Josefo era un general judío del siglo primero antes de Cristo que se encontraba guerreando contra los romanos. Las cosas salieron mal y Josefo y su ejército fueron sitiados en un pueblo. Incapaces de resistir el cerco por más tiempo, el general pensó en rendirse y mandó un emisario al enemigo. Está bien, le dijeron: si te rindes, a ti te perdonaremos la vida, pero no a tus soldados ni a los habitantes del lugar. Josefo consultó con los otros miembros del consejo judío, con quienes se había atrincherado en un sótano; les habló de la oferta romana y les dijo que, si se entregaban, probablemente podría conseguir que también los consejeros salvaran el cuello. Ni hablar, contestaron con grandeza los notables: todos ellos, incluido Josefo, tenían que seguir el destino de su pueblo y morir con los suyos. Para ello, decidieron matarse unos a otros, tras echar a suertes quién acabaría con quién y el orden de ejecución; y el último hombre vivo tendría que suicidarse. Así se hizo y el sótano se llenó de sangre. Pero Josefo había hecho trampas en el sorteo, consiguiendo ser el último. Cuando sólo quedaban en pie él y el hombre a quien Josefo tenía que liquidar, el general habló con el tipo y consiguió convencerle para que se entregasen. Los romanos entraron en el pueblo y acabaron con todos, pero perdonaron la vida del general. Josefo se fue a vivir a Roma y allí escribió la historia de la guerra judía. Gracias a él conocemos la versión hebrea de aquella contienda, así como el sórdido relato de lo que sucedió en aquel sótano. Porque Josefo contó su propia miseria. Tal vez lo hizo para purgar su culpa. Para darse una justificación ante sí mismo por su comportamiento.
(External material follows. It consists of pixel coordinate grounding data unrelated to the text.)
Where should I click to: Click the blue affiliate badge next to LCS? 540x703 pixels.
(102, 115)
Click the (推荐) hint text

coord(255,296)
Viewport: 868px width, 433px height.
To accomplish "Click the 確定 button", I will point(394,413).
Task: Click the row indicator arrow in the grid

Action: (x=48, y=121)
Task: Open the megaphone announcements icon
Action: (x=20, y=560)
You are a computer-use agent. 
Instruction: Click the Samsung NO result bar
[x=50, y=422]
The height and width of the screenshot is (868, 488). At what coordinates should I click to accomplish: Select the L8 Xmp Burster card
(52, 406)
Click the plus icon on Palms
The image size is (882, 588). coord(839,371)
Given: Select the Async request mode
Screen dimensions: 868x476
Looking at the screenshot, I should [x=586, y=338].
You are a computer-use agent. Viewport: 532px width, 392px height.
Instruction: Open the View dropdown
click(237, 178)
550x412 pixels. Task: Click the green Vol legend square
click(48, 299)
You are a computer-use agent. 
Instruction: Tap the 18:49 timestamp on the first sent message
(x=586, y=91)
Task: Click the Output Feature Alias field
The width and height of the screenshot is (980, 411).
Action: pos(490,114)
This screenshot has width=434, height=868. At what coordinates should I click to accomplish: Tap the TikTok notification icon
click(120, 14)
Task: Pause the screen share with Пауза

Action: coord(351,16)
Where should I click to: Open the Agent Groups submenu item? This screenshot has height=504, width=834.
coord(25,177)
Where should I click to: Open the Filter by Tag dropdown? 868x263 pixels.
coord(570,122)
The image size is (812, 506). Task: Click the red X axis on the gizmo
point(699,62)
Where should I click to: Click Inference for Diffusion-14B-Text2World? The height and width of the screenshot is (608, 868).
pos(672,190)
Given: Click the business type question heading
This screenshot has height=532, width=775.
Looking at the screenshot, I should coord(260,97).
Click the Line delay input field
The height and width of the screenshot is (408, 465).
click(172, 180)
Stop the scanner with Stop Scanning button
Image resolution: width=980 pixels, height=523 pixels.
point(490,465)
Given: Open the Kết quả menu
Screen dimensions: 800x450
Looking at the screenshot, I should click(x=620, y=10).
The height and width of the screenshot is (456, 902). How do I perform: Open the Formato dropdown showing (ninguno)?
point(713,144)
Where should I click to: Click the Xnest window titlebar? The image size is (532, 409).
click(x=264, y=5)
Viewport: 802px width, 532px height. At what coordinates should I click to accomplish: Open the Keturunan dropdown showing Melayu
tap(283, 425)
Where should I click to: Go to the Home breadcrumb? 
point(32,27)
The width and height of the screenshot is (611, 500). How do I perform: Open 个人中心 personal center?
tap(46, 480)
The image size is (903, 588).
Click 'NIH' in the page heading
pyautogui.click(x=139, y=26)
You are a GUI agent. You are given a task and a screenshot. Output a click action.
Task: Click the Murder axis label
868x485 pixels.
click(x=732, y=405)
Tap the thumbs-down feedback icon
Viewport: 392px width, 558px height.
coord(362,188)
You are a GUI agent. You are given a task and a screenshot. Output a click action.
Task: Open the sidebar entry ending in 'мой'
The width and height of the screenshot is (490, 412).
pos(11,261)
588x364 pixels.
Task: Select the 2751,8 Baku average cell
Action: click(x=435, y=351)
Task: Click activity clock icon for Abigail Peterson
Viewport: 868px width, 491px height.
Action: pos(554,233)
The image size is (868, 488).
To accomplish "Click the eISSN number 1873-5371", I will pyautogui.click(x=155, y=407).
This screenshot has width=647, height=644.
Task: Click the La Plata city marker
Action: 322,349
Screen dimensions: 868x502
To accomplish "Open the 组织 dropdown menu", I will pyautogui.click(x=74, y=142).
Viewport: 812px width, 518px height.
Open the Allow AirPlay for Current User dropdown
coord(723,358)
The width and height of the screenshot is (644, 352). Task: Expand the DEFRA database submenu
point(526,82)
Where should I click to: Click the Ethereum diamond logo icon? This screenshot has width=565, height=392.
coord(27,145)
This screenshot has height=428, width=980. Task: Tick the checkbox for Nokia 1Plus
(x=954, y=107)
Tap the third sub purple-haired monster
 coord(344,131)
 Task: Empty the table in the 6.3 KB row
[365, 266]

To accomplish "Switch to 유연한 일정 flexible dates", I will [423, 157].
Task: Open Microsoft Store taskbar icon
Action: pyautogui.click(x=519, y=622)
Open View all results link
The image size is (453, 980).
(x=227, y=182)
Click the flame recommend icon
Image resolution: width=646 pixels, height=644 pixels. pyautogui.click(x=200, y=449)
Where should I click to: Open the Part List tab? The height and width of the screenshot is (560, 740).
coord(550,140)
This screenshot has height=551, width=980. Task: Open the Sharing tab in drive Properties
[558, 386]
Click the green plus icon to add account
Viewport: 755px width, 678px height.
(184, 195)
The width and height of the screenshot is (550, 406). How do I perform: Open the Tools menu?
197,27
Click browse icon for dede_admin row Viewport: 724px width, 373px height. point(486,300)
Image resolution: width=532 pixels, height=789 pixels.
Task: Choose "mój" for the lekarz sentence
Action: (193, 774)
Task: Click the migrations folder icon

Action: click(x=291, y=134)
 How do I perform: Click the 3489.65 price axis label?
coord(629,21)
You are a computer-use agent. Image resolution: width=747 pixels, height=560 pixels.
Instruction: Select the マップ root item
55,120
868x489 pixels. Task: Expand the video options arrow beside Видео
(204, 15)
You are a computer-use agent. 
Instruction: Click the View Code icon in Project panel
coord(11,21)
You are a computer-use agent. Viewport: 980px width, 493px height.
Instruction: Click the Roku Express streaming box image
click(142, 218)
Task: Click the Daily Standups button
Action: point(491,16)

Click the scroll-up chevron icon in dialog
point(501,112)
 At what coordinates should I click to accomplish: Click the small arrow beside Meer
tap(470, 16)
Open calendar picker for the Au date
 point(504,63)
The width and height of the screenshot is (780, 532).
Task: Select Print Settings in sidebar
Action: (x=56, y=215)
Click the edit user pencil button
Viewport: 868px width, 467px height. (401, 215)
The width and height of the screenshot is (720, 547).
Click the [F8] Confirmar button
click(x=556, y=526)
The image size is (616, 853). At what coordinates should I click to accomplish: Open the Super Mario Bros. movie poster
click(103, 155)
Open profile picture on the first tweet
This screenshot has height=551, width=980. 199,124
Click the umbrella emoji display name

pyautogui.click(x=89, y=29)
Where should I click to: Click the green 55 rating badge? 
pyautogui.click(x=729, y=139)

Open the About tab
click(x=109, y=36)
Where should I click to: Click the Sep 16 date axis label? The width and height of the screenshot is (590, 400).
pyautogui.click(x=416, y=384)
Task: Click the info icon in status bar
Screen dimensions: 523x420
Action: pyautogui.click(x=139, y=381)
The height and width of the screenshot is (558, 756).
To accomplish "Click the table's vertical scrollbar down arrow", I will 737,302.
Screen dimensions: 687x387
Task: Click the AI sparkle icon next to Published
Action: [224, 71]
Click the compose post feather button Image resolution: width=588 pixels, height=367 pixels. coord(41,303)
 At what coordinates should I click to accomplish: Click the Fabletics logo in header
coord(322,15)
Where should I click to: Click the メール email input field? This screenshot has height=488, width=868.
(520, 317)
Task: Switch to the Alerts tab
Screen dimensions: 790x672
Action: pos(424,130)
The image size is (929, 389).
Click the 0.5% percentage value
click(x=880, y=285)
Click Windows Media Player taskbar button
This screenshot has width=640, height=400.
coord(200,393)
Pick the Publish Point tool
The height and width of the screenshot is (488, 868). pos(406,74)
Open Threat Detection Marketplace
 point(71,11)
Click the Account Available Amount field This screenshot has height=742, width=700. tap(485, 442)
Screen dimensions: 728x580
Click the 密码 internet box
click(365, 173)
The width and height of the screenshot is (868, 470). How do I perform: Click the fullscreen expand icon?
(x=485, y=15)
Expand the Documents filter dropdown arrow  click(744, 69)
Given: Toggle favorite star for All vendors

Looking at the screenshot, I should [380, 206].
Qué curioso personaje, este Josefo; y qué inquietante conflicto el que propone. ¿Es mejor morir con dignidad pero no dar testimonio de lo sucedido, o es preferible vivir a cualquier precio y a cambio contar, recordar, denunciar? Hay algo verdaderamente repugnante en el engaño de Josefo, en su supervivencia comprada bajo cuerda con un exorbitante coste de vidas y dolor. Y no hablo sólo de sus compañeros del sótano, sino de todo ese pueblo al que está entregando al verdugo cuando se rinde. De hecho, los judíos le consideran un personaje abyecto, el ejemplo del traidor por excelencia. Pero, por otra parte, la guerra estaba perdida, el sitio no podía mantenerse, la plaza iba a caer de todas formas en manos romanas, la matanza iba a producirse en cualquier caso… Qué tentador y qué elocuente es el instinto de supervivencia: seguro que le susurró todas estas consideraciones al general Josefo en aquel oscuro subterráneo. Personalmente me parece un miserable; pero, al mismo tiempo, ¡es tan humano! Su deseo de vivir; su deseo de contar. Tal vez contó sólo para redimirse. Seguramente no podía soportar más sus recuerdos y fue por eso por lo que escribió la historia. No creo que uno escoja vivir para poder contarlo: en realidad, uno se aferra ciegamente a la vida porque es un animalillo aterrorizado por la muerte. Y la decisión de narrar viene después. De manera que, si tuviera que juzgar a Josefo (¡qué manía de juzgar tenemos los humanos, y cómo nos desasosiegan y desconciertan aquellos casos moralmente ambiguos en los que no podemos colocar con precisión la raya de luz y la de sombra!), diría que su deseo posterior de dar testimonio estuvo bien, y que su traición primera estuvo mal. Porque no creo sólo en la elocuencia de las palabras, sino también en la de ciertos actos; y tengo la sensación de que los comportamientos decentes, aunque sean anónimos y pasen casi inadvertidos, construyen las paredes de nuestro mundo. Sin esos actos bellos, actos justos, actos buenos, la existencia sería insoportable.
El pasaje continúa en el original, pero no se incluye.